Durante 57 años vivió en Roma, dedicando su vida a quienes más lo necesitaban, caminando al lado de los olvidados, de los que viven en las periferias.
En ese andar silencioso, nació una amistad profunda con Jorge Mario Bergoglio. Se encontraban, compartían sueños, imaginaban una Iglesia más humana, cercana y compasiva. No era parte del protocolo, pero su sola presencia hablaba más fuerte que cualquier ceremonia.
No estaba en las listas oficiales. Nadie la había invitado. Pero ella llegó.
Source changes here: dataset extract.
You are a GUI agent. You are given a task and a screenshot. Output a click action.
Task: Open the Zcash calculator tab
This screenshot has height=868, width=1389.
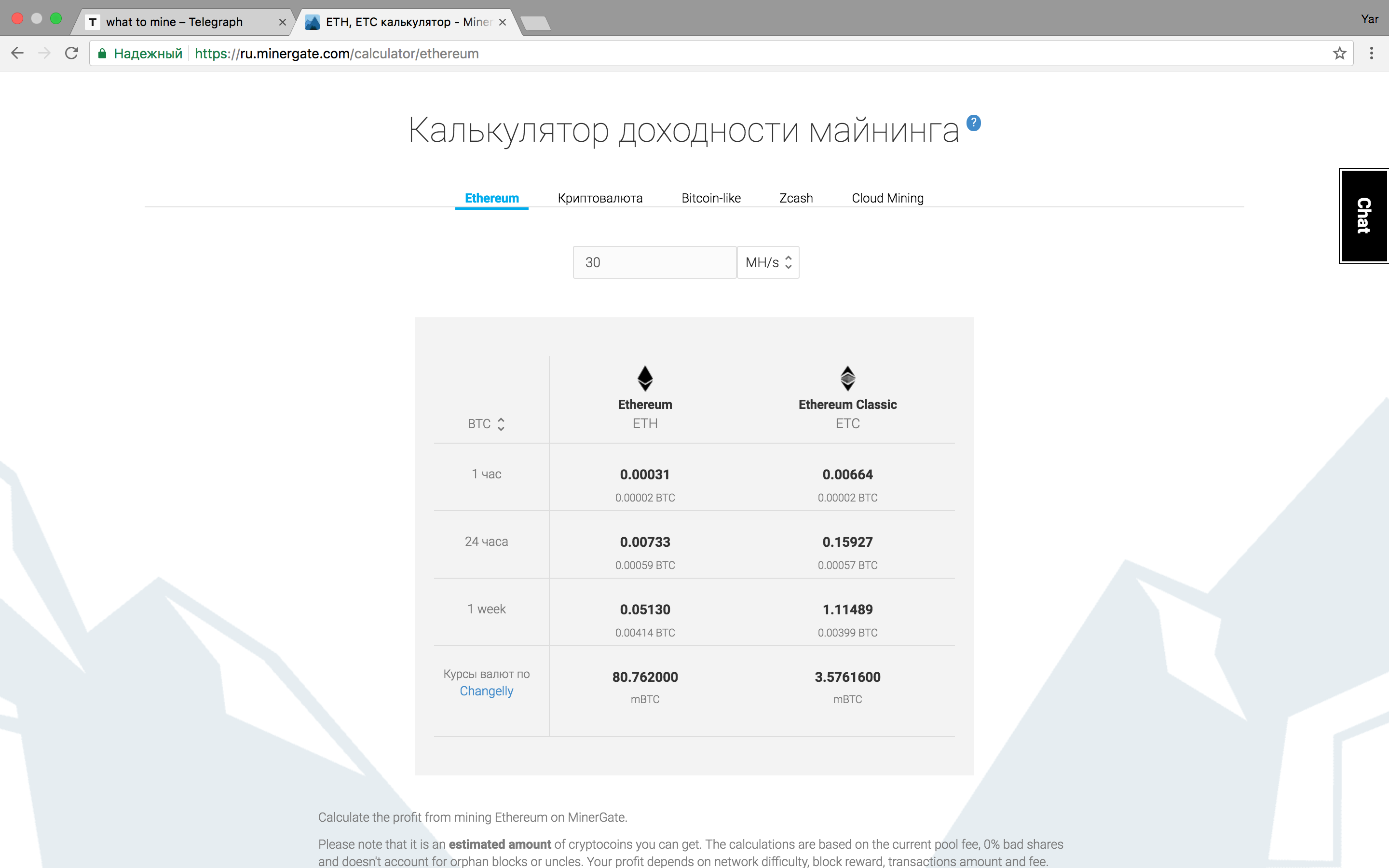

Porque el amor verdadero no necesita permisos ni invitaciones .
Sor Geneviève, que recorre las calles sembrando esperanza, fue ese día el reflejo más puro de lo que Francisco siempre soñó: una Iglesia de puertas abiertas, de abrazos sinceros, de amor que sana y transforma.
Ella no sólo lloró a un Papa. Lloró a un amigo, a un hermano del alma, a un compañero incansable en la misión de servir a los demás desde la sencillez y la ternura 🤍.